WORK INSTRUCTIONS: Write out each of the records below word for word, omitting the pictures.

** start DATA ROWS **

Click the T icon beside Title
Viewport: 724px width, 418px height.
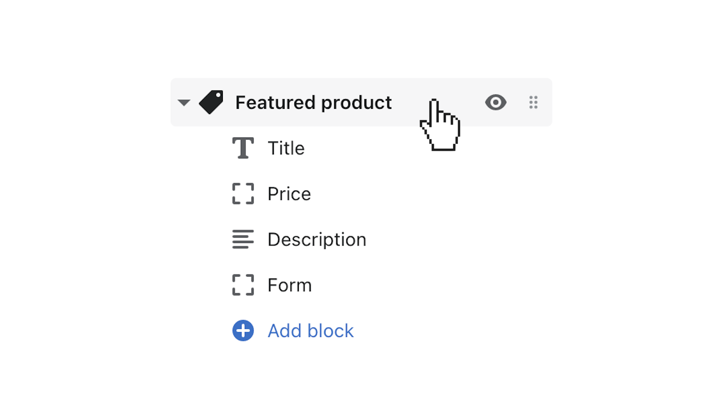[x=243, y=148]
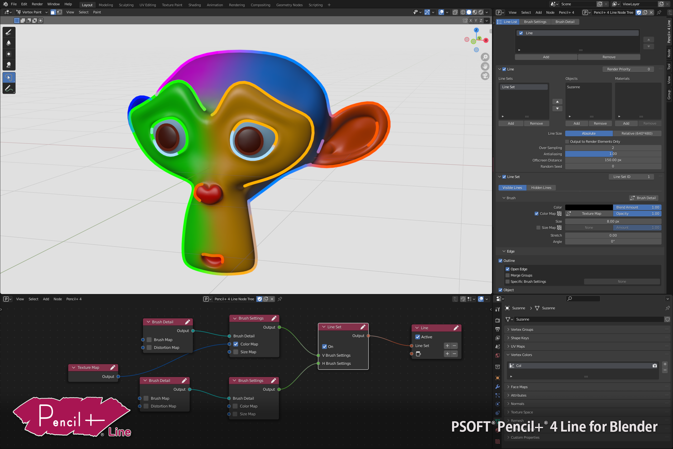Toggle camera view icon in viewport
673x449 pixels.
[485, 76]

** end DATA ROWS **

SOLUTION TO THE EXERCISE:
Click the T icon beside Title
Viewport: 724px width, 418px height.
[x=243, y=148]
Toggle camera view icon in viewport
673x449 pixels.
[485, 76]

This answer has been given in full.